Trata-se duma pergunta significativa, principalmente por causa desta mesmíssima questão de dinheiro. Com o passar dos anos, os governos francês e inglês gastaram mais de US$ 3 bilhões (Cr$ 54 bilhões) para desenvolver o Concorde. Um deles custa agora cerca de US$ 80 milhões, ou quase o dobro de um jumbo. Ademais, com relação ao total de passageiros transportados, também é mais custoso operar um Concorde do que os outros jatos.

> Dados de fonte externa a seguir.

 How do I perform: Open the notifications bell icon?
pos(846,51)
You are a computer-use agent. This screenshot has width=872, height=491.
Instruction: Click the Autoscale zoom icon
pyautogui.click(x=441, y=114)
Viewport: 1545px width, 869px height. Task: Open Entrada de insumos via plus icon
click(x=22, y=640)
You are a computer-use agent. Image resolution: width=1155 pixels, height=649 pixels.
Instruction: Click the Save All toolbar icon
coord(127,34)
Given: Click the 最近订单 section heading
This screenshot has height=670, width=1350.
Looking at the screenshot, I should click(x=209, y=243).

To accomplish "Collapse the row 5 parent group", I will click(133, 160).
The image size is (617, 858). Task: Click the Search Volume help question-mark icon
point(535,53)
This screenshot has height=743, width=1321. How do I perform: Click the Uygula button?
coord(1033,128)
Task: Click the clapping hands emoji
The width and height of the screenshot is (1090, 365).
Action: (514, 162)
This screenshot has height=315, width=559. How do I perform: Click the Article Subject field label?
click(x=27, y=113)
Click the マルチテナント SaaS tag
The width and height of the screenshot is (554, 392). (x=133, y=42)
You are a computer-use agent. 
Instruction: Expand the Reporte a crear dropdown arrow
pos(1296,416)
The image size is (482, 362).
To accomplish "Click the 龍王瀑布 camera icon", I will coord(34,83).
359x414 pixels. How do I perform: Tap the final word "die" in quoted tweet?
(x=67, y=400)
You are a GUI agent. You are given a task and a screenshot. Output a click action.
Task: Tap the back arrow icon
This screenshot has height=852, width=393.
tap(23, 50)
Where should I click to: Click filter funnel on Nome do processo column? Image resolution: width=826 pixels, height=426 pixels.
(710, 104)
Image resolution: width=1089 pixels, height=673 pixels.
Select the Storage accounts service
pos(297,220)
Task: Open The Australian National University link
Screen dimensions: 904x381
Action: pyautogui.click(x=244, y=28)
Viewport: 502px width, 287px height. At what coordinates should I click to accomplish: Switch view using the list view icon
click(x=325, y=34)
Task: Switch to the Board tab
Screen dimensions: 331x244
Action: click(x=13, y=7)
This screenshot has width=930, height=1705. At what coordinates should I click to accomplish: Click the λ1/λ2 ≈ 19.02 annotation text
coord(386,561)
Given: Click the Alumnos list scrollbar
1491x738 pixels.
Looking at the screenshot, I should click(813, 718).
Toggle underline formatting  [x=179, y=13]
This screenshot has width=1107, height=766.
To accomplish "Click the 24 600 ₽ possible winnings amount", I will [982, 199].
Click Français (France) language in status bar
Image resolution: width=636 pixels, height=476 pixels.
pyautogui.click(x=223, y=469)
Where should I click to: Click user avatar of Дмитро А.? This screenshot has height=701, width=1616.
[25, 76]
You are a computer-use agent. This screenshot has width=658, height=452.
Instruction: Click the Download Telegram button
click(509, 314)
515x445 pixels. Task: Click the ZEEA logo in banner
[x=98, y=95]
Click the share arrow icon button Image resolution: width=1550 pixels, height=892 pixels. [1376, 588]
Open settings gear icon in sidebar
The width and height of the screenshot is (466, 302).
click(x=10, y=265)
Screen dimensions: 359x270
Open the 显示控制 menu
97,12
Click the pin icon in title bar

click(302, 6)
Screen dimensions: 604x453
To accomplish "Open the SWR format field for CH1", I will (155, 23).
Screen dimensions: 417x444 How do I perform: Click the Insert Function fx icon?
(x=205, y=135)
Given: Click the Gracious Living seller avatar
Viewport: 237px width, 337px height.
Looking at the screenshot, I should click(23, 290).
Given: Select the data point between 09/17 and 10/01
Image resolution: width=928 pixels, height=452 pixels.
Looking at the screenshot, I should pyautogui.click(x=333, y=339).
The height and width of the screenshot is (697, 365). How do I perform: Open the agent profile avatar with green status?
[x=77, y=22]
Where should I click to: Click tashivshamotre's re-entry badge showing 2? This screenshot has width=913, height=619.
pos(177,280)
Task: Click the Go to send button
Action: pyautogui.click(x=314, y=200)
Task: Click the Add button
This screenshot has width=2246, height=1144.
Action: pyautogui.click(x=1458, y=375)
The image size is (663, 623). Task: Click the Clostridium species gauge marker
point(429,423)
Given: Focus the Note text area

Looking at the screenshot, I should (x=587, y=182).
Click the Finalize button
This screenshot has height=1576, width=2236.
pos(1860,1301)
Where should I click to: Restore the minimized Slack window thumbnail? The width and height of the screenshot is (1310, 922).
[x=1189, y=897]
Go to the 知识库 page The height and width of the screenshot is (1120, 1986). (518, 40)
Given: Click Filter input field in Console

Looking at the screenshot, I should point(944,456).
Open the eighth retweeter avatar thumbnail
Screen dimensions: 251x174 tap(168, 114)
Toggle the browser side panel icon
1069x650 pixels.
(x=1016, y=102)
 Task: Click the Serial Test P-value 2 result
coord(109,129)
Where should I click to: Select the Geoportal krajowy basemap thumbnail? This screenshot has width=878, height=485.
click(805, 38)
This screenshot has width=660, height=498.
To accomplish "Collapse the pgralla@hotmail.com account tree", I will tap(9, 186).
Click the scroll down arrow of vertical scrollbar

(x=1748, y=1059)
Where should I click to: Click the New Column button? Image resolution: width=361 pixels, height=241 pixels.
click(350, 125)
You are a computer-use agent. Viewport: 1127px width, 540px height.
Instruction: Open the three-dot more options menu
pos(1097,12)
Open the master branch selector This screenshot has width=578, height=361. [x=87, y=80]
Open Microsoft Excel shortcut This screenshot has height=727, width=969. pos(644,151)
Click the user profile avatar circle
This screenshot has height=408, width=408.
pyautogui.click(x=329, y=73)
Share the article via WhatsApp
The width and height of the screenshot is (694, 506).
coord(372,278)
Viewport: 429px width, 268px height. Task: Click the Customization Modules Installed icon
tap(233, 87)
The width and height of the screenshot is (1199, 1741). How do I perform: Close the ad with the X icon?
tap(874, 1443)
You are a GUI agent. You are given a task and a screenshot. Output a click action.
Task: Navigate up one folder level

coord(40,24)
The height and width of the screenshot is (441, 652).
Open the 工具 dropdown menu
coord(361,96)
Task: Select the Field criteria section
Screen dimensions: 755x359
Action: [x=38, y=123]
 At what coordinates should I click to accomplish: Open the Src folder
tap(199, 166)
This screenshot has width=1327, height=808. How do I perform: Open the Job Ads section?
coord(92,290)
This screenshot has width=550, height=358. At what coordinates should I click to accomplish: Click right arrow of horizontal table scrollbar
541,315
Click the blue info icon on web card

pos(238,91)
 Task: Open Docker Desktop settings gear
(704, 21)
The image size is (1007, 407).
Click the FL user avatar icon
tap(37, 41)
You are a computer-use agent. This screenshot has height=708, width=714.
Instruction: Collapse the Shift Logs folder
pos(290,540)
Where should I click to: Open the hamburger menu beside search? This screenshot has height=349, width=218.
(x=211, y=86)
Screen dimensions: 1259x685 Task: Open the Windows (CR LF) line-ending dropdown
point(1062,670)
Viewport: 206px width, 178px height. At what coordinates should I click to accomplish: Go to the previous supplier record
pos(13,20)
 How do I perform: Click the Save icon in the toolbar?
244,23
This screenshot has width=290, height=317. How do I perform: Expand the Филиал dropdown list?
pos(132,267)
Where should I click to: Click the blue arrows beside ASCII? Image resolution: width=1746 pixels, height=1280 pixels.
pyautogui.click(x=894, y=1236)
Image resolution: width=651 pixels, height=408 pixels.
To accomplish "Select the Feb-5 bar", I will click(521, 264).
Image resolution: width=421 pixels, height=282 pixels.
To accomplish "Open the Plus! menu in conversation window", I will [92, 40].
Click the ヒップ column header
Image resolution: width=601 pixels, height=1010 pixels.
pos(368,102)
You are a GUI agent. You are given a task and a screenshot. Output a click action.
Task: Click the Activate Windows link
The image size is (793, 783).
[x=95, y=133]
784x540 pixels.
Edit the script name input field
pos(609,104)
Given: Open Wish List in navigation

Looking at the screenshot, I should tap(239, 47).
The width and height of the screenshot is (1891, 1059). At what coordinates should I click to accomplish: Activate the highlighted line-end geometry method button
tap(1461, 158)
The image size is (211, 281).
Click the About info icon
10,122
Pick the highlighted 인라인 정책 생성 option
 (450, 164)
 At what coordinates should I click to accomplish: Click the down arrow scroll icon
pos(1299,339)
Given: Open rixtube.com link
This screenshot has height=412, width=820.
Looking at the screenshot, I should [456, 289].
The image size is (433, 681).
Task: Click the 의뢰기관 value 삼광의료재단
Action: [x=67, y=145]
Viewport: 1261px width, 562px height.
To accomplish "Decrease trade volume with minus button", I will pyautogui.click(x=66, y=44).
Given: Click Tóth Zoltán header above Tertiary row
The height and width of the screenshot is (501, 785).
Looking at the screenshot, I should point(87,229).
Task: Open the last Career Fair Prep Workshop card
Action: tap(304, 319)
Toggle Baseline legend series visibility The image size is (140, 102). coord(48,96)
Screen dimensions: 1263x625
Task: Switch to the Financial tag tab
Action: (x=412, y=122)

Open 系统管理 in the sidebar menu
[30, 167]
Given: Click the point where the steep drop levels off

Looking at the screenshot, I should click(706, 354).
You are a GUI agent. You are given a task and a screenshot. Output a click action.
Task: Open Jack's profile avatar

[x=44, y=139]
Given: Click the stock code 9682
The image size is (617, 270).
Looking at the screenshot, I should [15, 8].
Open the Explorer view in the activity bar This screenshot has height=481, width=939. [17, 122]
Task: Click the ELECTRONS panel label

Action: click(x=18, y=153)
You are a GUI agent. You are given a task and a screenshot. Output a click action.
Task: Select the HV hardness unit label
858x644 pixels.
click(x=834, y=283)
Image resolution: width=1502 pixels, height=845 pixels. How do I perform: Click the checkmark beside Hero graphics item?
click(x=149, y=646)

Um Concorde tem apenas um terço do tamanho dum jumbo 747, e leva menos de um terço dos passageiros deste. Assim, custa cerca de 20 por cento mais voar no Concorde do que viajar de primeira classe em outros jatos. Uma viagem de ida e volta entre Nova Iorque e Londres custa US$ 1.586, em comparação com uma passagem de ida e volta, de primeira classe em outros jatos, por US$ 1.312, e cerca de US$ 700 para a classe turista.
A questão é: Estarão as pessoas dispostas a gastar o dinheiro extra para chegar mais rápido a outros lugares? Até agora, a situação não parece boa. Os vôos supersônicos não têm dado lucros. Com efeito, em 1976, as duas linhas aéreas que utilizam o Concorde apresentaram perdas totais de US$ 54 milhões!
Um problema específico é que, atualmente, poucas rotas são servidas pelo Concorde. A “British Airways” realiza vôos para Washington, D. C., EUA, para Cingapura e para Barém, no Gôlfo Pérsico. E a “Air France” tem vôos para Washington, D. C., EUA; Caracas, Venezuela, e para o Rio de Janeiro, Brasil. Somente desde novembro de 1977 é que as duas linhas aéreas conseguiram iniciar vôos entre suas capitais nacionais e Nova Iorque.
É óbvio que, para continuar sendo operacional, o Concorde precisa de rotas regulares para importantes centros comerciais e populacionais, tais como Nova Iorque. Uma das principais fraquezas, porém, é o pequeno raio de ação do Concorde. Com uma carga máxima de cerca de 100 passageiros, mal pode levar combustível suficiente para voar de Paris a Washington, D. C., EUA.
Assim, os problemas do Concorde são graves. Provavelmente, isto significará que não mais de 16 Concordes serão construídos. Todavia, devido à preferência do público pela vantagem da velocidade, parece provável que continuarão a voar aeronaves supersônicas. Com efeito, em novembro de 1977, a Administração Nacional de Aeronáutica e Espaço dos EUA (NASA) concedeu à “Lockheed-California Company” um novo contrato federal de US$ 270.000 (Cr$ 4.860.000,00) para estudar o projeto de um tipo ainda mais avançado de aeronave supersônica.
O novo avião proposto transportaria 200 passageiros numa velocidade de cruzeiro de 6.440 quilômetros horários. Seu raio de ação seria de 9.660 quilômetros, e voaria a cerca de 36.500 metros, altitude em que o estampido sônico não seria objetável na ocasião em que atinge a terra. Será interessante observar outros acontecimentos futuros no vôo supersônico.
[Foto na página 16]
O “estrondo sônico” é ouvido ao longo da trajetória de vôo sempre que a onda de choque se cruza com o solo.